Heber continued to prosper in business, working in his pottery in summer, and at his forge in winter. He purchased land, built houses, planted orchards, and otherwise "situated himself to live comfortably."

In the spring of 1825, he gave his father a home with him in Mendon. The old gentleman was now a widower, his wife, Heber's mother, having died in February, 1824, at West Bloomfield, of consumption. Her husband survived her a little over a twelve-month, when he, too, fell a victim to the same malady.

It is a coincidence worthy of note that the deaths of Heber and Vilate were also about one year apart, she passing away first, and he, like his father, following soon the footsteps of his beloved partner to the spirit land.

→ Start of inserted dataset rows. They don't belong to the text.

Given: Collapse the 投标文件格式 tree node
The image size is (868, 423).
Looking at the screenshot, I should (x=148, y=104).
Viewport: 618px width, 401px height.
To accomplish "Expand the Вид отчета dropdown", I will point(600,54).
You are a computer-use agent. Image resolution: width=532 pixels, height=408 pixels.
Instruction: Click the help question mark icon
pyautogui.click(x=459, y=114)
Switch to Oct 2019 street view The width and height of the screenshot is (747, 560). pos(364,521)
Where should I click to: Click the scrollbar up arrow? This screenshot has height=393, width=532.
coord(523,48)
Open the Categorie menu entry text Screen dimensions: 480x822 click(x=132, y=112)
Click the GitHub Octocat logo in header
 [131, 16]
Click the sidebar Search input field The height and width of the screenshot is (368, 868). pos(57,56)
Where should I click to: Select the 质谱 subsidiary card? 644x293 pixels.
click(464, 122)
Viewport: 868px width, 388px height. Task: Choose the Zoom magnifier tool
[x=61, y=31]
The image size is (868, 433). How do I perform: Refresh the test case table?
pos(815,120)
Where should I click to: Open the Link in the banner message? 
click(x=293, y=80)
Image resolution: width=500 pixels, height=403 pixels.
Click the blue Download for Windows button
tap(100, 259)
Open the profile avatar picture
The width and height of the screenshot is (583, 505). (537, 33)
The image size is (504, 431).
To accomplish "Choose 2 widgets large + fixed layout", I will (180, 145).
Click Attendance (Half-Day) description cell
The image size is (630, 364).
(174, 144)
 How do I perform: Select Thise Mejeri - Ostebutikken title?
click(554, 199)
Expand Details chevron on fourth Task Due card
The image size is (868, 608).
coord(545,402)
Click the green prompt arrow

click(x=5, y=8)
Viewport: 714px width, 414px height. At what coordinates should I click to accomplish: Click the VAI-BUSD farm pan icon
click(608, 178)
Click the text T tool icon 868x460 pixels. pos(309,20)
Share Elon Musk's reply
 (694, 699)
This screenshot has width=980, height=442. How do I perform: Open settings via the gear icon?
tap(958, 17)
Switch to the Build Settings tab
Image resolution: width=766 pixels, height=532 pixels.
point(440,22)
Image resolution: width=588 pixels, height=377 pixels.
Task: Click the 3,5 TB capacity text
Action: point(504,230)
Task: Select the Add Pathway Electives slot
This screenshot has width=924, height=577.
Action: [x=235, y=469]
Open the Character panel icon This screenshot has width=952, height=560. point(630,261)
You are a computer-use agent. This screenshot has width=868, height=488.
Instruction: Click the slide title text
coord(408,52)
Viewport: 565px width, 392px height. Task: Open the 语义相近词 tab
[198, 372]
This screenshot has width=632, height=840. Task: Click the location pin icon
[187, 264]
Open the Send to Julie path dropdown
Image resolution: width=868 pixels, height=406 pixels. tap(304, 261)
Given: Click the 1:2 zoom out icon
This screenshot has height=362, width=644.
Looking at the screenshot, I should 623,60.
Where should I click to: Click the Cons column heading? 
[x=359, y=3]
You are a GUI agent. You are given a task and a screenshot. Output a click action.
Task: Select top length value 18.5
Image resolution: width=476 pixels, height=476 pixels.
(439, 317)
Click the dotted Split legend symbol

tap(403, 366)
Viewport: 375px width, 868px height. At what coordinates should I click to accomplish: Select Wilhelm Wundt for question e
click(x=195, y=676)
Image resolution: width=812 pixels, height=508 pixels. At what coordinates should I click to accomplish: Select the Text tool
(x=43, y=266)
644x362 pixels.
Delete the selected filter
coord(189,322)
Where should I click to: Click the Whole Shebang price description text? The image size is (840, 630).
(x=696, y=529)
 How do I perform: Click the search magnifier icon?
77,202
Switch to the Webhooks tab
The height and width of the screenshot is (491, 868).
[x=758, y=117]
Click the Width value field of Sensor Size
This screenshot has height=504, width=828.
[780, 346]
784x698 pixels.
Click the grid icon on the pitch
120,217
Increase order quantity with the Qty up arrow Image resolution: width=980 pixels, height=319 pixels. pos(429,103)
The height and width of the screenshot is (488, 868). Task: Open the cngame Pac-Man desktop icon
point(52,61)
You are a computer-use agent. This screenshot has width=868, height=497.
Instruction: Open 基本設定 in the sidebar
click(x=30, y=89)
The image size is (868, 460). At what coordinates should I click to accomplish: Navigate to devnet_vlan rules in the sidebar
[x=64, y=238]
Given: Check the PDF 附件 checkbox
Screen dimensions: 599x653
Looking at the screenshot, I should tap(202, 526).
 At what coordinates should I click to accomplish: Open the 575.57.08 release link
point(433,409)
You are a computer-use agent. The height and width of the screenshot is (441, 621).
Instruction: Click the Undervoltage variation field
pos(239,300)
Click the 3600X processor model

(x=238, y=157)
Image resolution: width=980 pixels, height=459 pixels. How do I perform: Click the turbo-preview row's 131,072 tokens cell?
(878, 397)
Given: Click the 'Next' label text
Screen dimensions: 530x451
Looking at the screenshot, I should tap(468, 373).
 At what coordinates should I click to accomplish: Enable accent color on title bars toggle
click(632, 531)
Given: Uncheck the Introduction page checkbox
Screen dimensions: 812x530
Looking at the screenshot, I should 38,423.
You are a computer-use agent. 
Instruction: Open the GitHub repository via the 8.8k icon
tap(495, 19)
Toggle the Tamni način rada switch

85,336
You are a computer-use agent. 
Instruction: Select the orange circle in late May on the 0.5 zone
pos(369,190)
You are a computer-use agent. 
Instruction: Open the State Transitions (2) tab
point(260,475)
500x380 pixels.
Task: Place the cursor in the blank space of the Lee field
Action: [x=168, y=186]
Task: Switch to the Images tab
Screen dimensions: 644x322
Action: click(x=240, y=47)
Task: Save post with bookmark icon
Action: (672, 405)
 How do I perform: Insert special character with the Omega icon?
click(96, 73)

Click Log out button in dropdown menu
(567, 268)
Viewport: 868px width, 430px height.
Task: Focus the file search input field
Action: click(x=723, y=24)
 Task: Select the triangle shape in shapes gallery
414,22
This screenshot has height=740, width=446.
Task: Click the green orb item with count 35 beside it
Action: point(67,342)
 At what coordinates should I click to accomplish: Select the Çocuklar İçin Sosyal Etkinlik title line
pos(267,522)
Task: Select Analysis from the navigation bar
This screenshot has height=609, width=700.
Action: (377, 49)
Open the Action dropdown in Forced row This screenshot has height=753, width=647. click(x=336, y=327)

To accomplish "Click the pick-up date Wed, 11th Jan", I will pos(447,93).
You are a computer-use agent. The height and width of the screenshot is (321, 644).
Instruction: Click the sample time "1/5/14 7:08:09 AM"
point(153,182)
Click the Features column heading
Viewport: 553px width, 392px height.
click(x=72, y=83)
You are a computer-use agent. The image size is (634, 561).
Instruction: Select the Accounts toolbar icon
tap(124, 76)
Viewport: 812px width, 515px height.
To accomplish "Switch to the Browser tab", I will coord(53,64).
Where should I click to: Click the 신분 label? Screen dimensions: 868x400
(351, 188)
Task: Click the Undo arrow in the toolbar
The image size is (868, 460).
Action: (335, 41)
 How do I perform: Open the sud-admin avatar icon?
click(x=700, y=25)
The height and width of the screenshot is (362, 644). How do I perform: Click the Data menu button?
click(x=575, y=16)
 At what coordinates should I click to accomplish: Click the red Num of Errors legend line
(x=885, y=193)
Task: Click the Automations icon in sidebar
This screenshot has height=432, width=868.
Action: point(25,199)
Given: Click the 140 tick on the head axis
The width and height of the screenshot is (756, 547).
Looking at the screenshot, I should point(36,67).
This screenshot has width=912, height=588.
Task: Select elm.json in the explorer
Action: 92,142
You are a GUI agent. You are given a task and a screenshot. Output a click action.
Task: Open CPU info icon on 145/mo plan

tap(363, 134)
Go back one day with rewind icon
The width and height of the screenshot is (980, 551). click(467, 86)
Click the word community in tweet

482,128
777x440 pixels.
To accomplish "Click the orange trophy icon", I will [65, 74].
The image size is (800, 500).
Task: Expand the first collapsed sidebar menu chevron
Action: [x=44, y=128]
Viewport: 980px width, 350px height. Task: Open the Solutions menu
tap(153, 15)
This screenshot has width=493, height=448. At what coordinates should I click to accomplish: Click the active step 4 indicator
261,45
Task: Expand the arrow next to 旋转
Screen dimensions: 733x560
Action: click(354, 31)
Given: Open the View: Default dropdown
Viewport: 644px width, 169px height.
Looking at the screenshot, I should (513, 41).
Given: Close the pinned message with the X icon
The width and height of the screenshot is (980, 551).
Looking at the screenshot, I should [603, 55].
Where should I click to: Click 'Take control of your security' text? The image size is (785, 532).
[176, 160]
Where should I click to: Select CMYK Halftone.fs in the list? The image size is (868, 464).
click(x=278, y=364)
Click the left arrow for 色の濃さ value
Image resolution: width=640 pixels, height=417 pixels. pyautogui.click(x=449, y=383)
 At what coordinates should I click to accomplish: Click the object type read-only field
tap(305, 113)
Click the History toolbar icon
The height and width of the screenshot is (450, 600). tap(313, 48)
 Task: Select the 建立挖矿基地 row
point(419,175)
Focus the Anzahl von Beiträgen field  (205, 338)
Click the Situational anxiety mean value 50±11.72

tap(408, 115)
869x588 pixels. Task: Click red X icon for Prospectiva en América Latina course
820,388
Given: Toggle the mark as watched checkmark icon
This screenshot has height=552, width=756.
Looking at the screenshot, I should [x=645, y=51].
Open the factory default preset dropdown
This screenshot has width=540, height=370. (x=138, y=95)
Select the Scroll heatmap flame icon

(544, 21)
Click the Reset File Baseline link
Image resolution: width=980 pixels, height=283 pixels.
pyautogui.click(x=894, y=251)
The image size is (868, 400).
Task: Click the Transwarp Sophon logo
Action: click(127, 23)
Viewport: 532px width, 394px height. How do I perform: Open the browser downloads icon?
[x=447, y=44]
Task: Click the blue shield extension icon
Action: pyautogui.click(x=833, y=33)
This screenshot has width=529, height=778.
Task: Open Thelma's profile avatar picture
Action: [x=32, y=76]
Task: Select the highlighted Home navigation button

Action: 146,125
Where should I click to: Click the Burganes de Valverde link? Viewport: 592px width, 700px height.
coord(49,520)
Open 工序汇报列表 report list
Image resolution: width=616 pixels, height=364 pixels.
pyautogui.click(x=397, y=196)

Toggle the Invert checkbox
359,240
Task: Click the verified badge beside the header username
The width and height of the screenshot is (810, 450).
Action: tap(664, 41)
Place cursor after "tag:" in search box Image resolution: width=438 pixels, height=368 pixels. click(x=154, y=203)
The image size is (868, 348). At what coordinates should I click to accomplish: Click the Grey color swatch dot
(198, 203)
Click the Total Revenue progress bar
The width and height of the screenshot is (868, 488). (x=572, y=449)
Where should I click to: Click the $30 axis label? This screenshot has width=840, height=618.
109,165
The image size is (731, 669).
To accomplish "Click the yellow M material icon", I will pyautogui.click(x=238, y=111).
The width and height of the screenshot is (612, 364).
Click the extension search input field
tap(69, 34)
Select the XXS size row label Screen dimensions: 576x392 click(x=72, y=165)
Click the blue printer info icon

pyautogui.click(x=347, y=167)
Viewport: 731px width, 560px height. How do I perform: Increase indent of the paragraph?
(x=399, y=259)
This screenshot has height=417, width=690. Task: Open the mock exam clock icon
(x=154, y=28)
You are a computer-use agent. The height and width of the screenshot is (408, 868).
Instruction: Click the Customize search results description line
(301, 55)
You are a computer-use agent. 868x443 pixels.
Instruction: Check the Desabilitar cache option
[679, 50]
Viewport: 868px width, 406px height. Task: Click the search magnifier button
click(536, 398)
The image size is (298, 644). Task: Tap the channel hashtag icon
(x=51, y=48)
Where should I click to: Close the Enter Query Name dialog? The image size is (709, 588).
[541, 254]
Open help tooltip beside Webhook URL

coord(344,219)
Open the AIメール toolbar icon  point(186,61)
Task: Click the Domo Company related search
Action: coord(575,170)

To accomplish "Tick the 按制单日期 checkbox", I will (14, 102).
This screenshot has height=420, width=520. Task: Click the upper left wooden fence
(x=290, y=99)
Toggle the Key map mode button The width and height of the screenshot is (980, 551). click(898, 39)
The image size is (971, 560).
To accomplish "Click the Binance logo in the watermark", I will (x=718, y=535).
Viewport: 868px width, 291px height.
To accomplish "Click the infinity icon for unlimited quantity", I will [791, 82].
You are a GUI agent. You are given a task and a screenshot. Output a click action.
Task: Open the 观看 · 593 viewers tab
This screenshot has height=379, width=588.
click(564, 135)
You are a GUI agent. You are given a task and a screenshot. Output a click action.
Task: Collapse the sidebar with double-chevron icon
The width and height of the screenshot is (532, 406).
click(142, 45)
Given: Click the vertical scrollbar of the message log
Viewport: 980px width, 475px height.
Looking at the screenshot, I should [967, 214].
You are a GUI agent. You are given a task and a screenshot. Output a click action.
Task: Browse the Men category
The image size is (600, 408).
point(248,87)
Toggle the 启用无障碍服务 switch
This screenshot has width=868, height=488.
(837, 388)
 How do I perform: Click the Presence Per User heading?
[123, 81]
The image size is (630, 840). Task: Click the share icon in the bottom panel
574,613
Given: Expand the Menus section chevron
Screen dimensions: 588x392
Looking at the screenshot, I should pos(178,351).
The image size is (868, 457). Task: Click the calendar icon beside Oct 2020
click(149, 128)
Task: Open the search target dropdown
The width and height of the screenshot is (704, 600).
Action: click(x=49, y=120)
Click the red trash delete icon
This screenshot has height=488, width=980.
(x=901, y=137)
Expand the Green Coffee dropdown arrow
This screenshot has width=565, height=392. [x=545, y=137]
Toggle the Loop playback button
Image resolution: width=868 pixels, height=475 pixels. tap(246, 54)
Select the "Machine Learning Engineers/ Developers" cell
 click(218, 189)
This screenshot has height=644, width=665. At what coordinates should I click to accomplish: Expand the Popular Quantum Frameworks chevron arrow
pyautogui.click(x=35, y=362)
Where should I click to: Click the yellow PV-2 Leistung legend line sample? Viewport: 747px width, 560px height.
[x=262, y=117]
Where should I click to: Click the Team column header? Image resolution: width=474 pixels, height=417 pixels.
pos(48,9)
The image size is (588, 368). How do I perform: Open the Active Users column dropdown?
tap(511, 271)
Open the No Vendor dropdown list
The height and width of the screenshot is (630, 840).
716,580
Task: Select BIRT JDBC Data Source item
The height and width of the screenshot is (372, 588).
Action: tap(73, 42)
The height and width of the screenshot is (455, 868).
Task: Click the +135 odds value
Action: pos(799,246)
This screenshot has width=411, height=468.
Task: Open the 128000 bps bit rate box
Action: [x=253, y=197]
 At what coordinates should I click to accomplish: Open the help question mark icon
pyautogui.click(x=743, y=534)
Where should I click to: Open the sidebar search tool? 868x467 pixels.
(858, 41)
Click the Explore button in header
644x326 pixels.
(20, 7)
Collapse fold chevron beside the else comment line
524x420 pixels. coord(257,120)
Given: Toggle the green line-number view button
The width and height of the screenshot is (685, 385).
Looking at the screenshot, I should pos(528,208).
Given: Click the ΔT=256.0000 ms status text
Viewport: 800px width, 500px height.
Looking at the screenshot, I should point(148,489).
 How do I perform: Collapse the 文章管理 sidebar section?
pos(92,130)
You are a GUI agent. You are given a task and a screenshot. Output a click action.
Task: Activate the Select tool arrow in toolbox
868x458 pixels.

We have traced his life's record through its initial stages. He was now fairly on the threshold of his remarkable career.

CHAPTER III.

HEBER'S POETIC NATURE—A ROUGH DIAMOND—EARLY RELIGIOUS EXPERIENCE—JOINS THE BAPTIST CHURCH—"SIGNS IN THE HEAVENS ABOVE"—HEBER C. KIMBALL AND BRIGHAM YOUNG—THE EVERLASTING GOSPEL.

Heber's temperament was religious and poetical. Sociable as he was, and even bubbling over with mirth, at times, his soul was essentially of a solemn cast. He loved solitude, not with the selfish spirit of the misanthrope, but for the opportunities it gave of communing with his own thoughts—a pleasure that only poet minds truly feel—and of listening to the voice of God and nature, expressed in all the countless and varied forms of life.

He was capable of sensing fully—though probably he had never seen or heard—those sublime words of the poet:

"There is a pleasure in the pathless woods;
There is a rapture on the lonely shore;
There is society, where none intrudes,
By the deep sea, and music in its roar.
I love not man the less, but nature more,
From these our interviews; in which I steal
From all I may be, or have been before,
To mingle with the universe and feel
What I can ne'er express, yet cannot all conceal."

True, he was a diamond in the rough, but a diamond, nevertheless, for all of its incrustations. Unlettered and untaught, save in nature's school, the university of experience, where he was an apt and profound scholar, he was possessed of marvelous intuition, a genius God-given, which needed no kindling at a college shrine to prepare it for the work which providence had designed.